(Records for the task begins)

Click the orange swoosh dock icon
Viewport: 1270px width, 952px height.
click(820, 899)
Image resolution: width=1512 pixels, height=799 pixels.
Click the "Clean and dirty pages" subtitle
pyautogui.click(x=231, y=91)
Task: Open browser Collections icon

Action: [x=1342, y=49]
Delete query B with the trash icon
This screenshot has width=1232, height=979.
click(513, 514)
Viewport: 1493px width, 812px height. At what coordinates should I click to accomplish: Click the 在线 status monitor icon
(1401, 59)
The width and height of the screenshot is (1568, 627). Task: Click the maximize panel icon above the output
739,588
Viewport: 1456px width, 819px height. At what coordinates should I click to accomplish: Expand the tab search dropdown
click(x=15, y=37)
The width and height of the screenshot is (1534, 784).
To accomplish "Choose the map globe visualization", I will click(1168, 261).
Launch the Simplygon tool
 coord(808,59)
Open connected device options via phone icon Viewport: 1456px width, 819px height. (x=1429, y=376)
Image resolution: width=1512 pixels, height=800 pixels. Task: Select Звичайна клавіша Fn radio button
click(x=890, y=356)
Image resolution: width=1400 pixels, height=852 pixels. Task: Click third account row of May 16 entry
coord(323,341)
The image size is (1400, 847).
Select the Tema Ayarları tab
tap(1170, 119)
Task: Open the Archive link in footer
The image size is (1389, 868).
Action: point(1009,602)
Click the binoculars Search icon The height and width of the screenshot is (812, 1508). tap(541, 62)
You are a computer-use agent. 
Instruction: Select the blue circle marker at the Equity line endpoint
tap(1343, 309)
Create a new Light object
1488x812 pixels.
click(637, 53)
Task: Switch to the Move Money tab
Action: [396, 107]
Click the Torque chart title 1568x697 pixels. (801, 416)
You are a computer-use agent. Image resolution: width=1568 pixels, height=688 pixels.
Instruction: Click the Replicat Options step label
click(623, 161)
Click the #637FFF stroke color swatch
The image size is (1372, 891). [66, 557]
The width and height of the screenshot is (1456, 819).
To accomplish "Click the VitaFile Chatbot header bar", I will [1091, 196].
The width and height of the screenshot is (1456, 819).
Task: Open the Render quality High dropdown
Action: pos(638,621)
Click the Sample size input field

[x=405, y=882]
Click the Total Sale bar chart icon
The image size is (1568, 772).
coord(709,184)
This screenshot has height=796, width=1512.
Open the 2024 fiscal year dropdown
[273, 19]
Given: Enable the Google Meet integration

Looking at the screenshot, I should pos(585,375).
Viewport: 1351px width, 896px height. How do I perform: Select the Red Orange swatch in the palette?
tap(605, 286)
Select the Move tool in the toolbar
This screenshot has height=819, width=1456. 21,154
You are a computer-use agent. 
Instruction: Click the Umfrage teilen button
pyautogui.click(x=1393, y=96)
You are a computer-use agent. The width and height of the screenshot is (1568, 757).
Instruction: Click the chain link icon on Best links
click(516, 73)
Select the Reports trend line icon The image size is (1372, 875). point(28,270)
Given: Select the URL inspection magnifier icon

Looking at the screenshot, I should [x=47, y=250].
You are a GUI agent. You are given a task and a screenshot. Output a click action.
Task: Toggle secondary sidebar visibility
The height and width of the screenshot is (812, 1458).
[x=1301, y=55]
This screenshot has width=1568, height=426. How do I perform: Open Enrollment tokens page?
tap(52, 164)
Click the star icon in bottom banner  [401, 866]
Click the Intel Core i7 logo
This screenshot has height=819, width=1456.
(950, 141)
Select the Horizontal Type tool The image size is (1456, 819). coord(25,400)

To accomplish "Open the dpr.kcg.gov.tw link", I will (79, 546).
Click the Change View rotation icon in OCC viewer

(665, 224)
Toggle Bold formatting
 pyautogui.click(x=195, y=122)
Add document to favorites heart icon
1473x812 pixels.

(Records for the task ends)

* _How to complete this task_: Please repeat the complete material exactly, with nothing omitted.

* _Response for this exercise_:
Click the orange swoosh dock icon
Viewport: 1270px width, 952px height.
click(820, 899)
Image resolution: width=1512 pixels, height=799 pixels.
Click the "Clean and dirty pages" subtitle
pyautogui.click(x=231, y=91)
Task: Open browser Collections icon

Action: [x=1342, y=49]
Delete query B with the trash icon
This screenshot has width=1232, height=979.
click(513, 514)
Viewport: 1493px width, 812px height. At what coordinates should I click to accomplish: Click the 在线 status monitor icon
(1401, 59)
The width and height of the screenshot is (1568, 627). Task: Click the maximize panel icon above the output
739,588
Viewport: 1456px width, 819px height. At what coordinates should I click to accomplish: Expand the tab search dropdown
click(x=15, y=37)
The width and height of the screenshot is (1534, 784).
To accomplish "Choose the map globe visualization", I will click(1168, 261).
Launch the Simplygon tool
 coord(808,59)
Open connected device options via phone icon Viewport: 1456px width, 819px height. (x=1429, y=376)
Image resolution: width=1512 pixels, height=800 pixels. Task: Select Звичайна клавіша Fn radio button
click(x=890, y=356)
Image resolution: width=1400 pixels, height=852 pixels. Task: Click third account row of May 16 entry
coord(323,341)
The image size is (1400, 847).
Select the Tema Ayarları tab
tap(1170, 119)
Task: Open the Archive link in footer
The image size is (1389, 868).
Action: point(1009,602)
Click the binoculars Search icon The height and width of the screenshot is (812, 1508). tap(541, 62)
You are a computer-use agent. 
Instruction: Select the blue circle marker at the Equity line endpoint
tap(1343, 309)
Create a new Light object
1488x812 pixels.
click(637, 53)
Task: Switch to the Move Money tab
Action: [396, 107]
Click the Torque chart title 1568x697 pixels. (801, 416)
You are a computer-use agent. Image resolution: width=1568 pixels, height=688 pixels.
Instruction: Click the Replicat Options step label
click(623, 161)
Click the #637FFF stroke color swatch
The image size is (1372, 891). [66, 557]
The width and height of the screenshot is (1456, 819).
To accomplish "Click the VitaFile Chatbot header bar", I will [1091, 196].
The width and height of the screenshot is (1456, 819).
Task: Open the Render quality High dropdown
Action: pos(638,621)
Click the Sample size input field

[x=405, y=882]
Click the Total Sale bar chart icon
The image size is (1568, 772).
coord(709,184)
This screenshot has height=796, width=1512.
Open the 2024 fiscal year dropdown
[273, 19]
Given: Enable the Google Meet integration

Looking at the screenshot, I should pos(585,375).
Viewport: 1351px width, 896px height. How do I perform: Select the Red Orange swatch in the palette?
tap(605, 286)
Select the Move tool in the toolbar
This screenshot has height=819, width=1456. 21,154
You are a computer-use agent. 
Instruction: Click the Umfrage teilen button
pyautogui.click(x=1393, y=96)
You are a computer-use agent. The width and height of the screenshot is (1568, 757).
Instruction: Click the chain link icon on Best links
click(516, 73)
Select the Reports trend line icon The image size is (1372, 875). point(28,270)
Given: Select the URL inspection magnifier icon

Looking at the screenshot, I should [x=47, y=250].
You are a GUI agent. You are given a task and a screenshot. Output a click action.
Task: Toggle secondary sidebar visibility
The height and width of the screenshot is (812, 1458).
[x=1301, y=55]
This screenshot has width=1568, height=426. How do I perform: Open Enrollment tokens page?
tap(52, 164)
Click the star icon in bottom banner  [401, 866]
Click the Intel Core i7 logo
This screenshot has height=819, width=1456.
(950, 141)
Select the Horizontal Type tool The image size is (1456, 819). coord(25,400)

To accomplish "Open the dpr.kcg.gov.tw link", I will (79, 546).
Click the Change View rotation icon in OCC viewer

(665, 224)
Toggle Bold formatting
 pyautogui.click(x=195, y=122)
Add document to favorites heart icon
1473x812 pixels.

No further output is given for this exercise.